Profits totaled $13.7 billion in the first half of 2018, the highest level since 2010 (2011 after adjusting for inflation).

The average salary (including bonuses) increased by 13 percent to $422,500 in 2017 (the highest since 2008 and higher than in any other major industry).

Net revenues grew by 4.5 percent in 2017, the largest increase in five years. Growth was even stronger in the first half of 2018 (8.6 percent).

The securities industry in New York City added 10,600 jobs between 2010 and 2017, bringing employment to 176,900 jobs, the highest level in a decade.

The average salary in the industry was 5.5 times higher than the average in the rest of the private sector in New York City.

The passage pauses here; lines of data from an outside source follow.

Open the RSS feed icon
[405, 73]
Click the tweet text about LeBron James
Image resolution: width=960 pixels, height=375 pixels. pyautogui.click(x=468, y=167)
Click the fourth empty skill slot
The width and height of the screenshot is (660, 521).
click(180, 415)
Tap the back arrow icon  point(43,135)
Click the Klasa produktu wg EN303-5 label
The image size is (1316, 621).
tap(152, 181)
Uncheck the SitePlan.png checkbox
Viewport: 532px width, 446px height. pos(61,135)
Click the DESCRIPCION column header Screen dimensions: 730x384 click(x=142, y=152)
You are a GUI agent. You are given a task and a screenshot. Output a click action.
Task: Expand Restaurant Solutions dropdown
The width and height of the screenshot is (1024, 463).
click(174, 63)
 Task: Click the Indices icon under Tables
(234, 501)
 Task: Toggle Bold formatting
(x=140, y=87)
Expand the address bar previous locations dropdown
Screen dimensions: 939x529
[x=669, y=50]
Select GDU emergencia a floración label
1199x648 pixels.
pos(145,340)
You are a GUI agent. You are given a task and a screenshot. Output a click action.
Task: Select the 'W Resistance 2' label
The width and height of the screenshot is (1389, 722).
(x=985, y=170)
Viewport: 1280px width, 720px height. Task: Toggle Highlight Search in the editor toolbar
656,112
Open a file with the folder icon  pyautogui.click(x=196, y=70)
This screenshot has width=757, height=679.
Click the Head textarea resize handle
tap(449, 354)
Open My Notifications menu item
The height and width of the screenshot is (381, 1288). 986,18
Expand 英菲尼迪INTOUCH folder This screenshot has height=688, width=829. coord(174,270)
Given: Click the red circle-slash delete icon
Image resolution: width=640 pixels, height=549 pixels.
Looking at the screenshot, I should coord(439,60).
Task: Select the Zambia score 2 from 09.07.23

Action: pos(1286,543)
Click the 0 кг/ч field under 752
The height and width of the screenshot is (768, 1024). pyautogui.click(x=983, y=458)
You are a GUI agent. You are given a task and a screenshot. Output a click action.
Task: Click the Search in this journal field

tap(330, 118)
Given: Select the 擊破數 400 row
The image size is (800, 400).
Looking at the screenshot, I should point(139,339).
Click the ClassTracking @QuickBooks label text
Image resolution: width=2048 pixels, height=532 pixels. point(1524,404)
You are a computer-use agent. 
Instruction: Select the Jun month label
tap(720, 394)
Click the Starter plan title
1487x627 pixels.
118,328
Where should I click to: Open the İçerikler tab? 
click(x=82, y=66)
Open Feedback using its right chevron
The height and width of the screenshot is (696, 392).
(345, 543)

While the share of income from trading activities has declined (indicating lower levels of leverage), the share of income from wealth management tripled since 2009 and now accounts for over a quarter of industry revenue. Because you can’t beat the market in the long run, these fees to wealth management advisers represent rents coming from investors, in many cases from retirement saving accounts.

For a succinct take on these findings, The Financial Times puts it best:

In 1980 the ratio of average securities compensation to the rest of the private sector was 2 times. By 2000 that had spiralled up to 5 times. In 2017 that ratio hit 5.5 times, fast approaching the record 6 times achieved in 2007 and 2008. Risk-taking has undoubtedly been curbed on Wall Street. It is curious the sector still produces such fat remuneration for workers. The policy failure is disturbing.

Again, there’s nothing wrong making money hand over fist. But when you can attribute your fantastic gains to handouts and favorable regulations rather than the invisible hand, it is reasonable to call this compensation a “policy failure.”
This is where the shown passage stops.